The grand opening of the Robinson Recharge Mobility Hub in downtown Orlando, Fla., on July 25 marked a major step forward in Florida public power utility OUC’s efforts to increase electric vehicle use as part of its pledge to significantly reduce carbon dioxide emissions, OUC said.
One of the largest EV charging facilities in Florida, the Robinson site features six 240-kilowatt and 14 120-kW Level 3-rated DC chargers capable of recharging almost all makes and models of battery-powered vehicles. The hub is conveniently accessible to EV users living near downtown as well as those who travel to or through it, the utility said.
The hub opening “brings us one step closer to our objective of increasing Central Florida’s EV usage to 40,000 vehicles by 2025, reducing carbon emissions by about 200,000 tons per year,” said Clint Bullock, OUC’s CEO and general manager, referring to OUC’s $45 million initiative that is focused on increasing EV ownership in the region while the utility strives to reach its goal of net zero CO2 emissions by 2050.
Bullock also noted that several local rental car companies have made a commitment to base 14,000 EVs at the Orlando International Airport by 2025 and OUC plans to leverage grant opportunities to install EV chargers in low- to moderate-income communities.
By supporting the construction of a robust EV charging infrastructure, which now includes the new hub and more than 400 Level 1 and Level 2 chargers spread across the region, OUC seeks to reduce “range anxiety,” a barrier that car buyers often cite in keeping them from switching from gas-powered to electric vehicles.
Also speaking at the ceremony were Orlando Mayor Buddy Dyer and City Commissioner Regina Hill, whose District 5 is home to the hub.
Dyer, who also serves on OUC’s Board, said the city has adopted a “2030 electric mobility roadmap that outlines the vision for a mobility ecosystem in Central Florida,” adding that the EV charging hub is “just one piece of our sustainability puzzle.”
Hill called the hub a “key piece in our work to expand electric vehicle infrastructure across the city. Together with our regional partners, the City of Orlando is finding ways to make it easier for residents to use alternative fuel vehicles to create a more sustainable and resilient community.”
The Robinson facility was originally scheduled to open in 2021 but ran into construction delays due to supply chain disruptions and design changes to charging dispensers.
The $2.9 million project was partly funded by a $500,000 grant that project partners OUC, Power Electronics, the City of Orlando and Orange County secured from the Florida Department of Environmental Protection. OUC covered most of the remaining costs of the project and donated property for the hub. CHA Engineering oversaw site engineering while Aireko Construction built the facility.

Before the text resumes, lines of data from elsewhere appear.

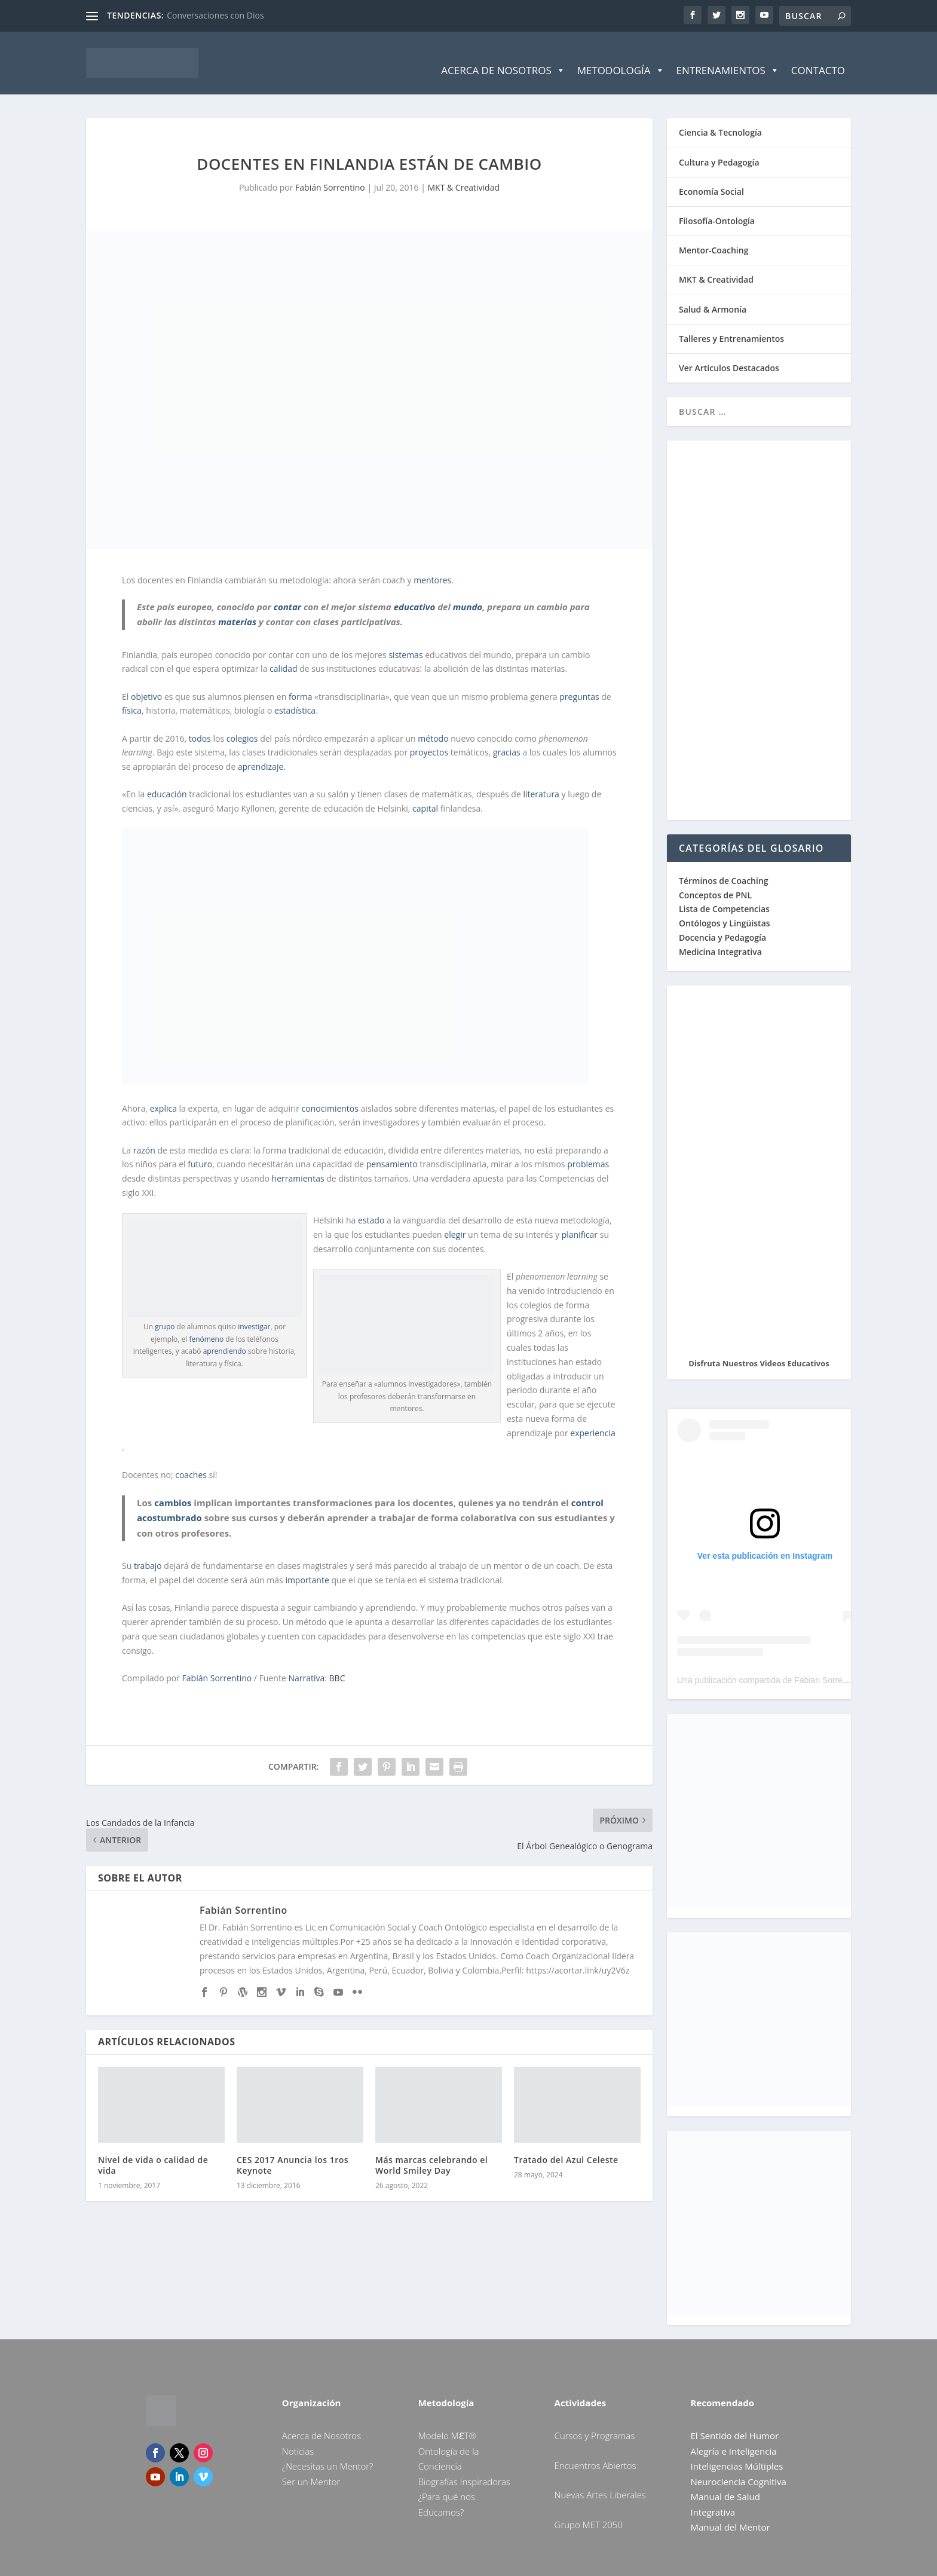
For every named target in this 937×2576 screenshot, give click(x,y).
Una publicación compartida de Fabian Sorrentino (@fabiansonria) (800, 1665)
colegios (242, 723)
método (433, 723)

The site utilizes Orlando-based NovaCharge’s ChargeUp application for point-of-sale transaction management. To use a Robinson hub charger, an EV owner must download the ChargeUp Driver App on a smartphone and set up an account. Scanning the QR code on a dispenser activates the charger at a flat rate of 35 cents per kilowatt hour.
Supported by another $500,000 DEP grant, OUC plans to build its next high-speed EV charging hub at the Orange County Convention Center South Concourse parking lot. Construction could begin this fall, with six more hubs to follow by 2030.